Thin slices of pizza, a staple of Italian cuisine, are a globally loved dish made from a base of flatbread, tomato sauce, and toppings such as cheese, meats, and vegetables. Originating from Naples, Italy, pizza has evolved into various styles worldwide, including thin-crust versions like Neapolitan and New York-style. Nutritionally, a thin slice typically contains carbohydrates from the crust, fats from cheese, and often protein from toppings, with calories varying based on preparation. A single slice of classic Margherita pizza (thin crust, cheese, and tomato sauce) averages around 200-300 kcal, 9-12 grams of protein, and 10-12 grams of fat. It also provides calcium and lycopene from cheese and tomato sauce, respectively, and can serve as part of a balanced diet when consumed in moderation.
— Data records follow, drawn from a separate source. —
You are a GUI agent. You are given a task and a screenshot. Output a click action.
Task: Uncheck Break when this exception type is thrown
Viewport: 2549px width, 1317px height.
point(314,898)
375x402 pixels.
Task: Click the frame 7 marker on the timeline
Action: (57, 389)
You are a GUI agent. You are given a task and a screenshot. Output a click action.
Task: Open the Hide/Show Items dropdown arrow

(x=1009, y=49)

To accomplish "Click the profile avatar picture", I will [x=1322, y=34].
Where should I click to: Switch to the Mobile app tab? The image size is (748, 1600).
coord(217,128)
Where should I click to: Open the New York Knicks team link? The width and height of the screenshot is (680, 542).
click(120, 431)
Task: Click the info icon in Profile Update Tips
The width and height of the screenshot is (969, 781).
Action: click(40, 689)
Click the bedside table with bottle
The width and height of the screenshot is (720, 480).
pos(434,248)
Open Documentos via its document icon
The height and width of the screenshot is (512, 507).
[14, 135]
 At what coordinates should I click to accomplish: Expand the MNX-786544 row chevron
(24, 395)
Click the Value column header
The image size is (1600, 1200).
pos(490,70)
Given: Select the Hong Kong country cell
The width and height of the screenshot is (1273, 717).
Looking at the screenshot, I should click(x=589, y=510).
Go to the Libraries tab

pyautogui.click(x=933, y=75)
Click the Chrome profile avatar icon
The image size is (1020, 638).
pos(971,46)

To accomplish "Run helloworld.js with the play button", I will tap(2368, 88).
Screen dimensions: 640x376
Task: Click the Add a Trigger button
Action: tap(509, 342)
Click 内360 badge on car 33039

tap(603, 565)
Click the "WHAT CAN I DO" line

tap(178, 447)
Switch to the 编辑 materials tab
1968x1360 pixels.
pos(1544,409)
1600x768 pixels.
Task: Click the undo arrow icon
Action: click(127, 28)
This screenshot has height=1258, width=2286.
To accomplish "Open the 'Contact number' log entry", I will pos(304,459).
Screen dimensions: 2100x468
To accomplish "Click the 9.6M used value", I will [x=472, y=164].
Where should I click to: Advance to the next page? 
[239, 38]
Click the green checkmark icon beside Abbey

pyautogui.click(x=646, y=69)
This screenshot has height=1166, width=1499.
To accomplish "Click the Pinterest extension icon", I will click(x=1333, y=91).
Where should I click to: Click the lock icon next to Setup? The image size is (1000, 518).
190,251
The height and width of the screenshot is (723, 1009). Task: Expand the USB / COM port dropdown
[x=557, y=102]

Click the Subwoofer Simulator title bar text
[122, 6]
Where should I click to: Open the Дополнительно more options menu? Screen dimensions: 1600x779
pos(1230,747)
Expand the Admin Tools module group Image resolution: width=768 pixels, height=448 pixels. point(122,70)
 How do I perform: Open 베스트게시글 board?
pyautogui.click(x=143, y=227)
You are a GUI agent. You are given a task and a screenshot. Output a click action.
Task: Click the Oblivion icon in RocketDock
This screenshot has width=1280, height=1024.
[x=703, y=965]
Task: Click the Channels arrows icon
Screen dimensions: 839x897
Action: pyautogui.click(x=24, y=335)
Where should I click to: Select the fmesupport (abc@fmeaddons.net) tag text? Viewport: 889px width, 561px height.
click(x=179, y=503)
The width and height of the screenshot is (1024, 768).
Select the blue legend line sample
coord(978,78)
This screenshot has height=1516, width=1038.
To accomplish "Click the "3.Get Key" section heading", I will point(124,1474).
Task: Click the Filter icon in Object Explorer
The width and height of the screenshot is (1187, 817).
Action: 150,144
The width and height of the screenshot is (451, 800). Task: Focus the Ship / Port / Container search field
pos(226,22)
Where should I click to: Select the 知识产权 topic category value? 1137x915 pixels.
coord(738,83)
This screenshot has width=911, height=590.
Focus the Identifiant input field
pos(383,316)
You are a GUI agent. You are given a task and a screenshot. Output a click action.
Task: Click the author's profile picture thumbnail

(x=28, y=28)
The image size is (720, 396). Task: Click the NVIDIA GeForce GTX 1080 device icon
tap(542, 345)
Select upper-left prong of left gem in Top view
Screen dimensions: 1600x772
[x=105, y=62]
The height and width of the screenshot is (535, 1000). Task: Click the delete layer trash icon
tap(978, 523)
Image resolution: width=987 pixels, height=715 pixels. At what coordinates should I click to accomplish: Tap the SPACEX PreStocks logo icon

Store leftover slices in an airtight container in the refrigerator for up to 3 days. Reheat in an oven or skillet to maintain crispness.
Thin slices of pizza typically contain 150-250 calories per slice, depending on toppings and crust thickness. Protein content is usually around 6-10 grams per slice, primarily from cheese and any meat toppings.
Thin-sliced pizza made with traditional pizza dough is generally not keto-friendly due to its high carb content, often around 20-30 grams of carbs per slice. However, using almond flour or cauliflower crust can make it suitable for a keto diet.
Thin slices of pizza can be a moderate option for indulging since they are lighter than thicker slices. However, they may still be high in sodium and saturated fat, especially if topped heavily with cheese and processed meats. Opting for veggie toppings and reduced-sodium cheese can improve the nutritional profile.
A reasonable portion size is typically 1-2 thin slices, which provides 200-500 calories depending on toppings. This quantity fits well into most balanced diets without consuming excessive calories or fat.
Thin-sliced pizza generally has fewer calories and carbs than regular-thickness pizza due to the reduced amount of dough. However, the difference in nutritional value is more influenced by toppings rather than crust thickness, so lighter toppings can help make both options healthier.
Our nutrition data comes from trusted, authoritative sources to ensure accuracy and reliability. Below are specific scientific references and authoritative sources for this food item.
Additional Authoritative Sources:
Daily value percentages based on FDA guidelines. Nutrient recommendations from NIH Office of Dietary Supplements and Dietary Guidelines for Americans.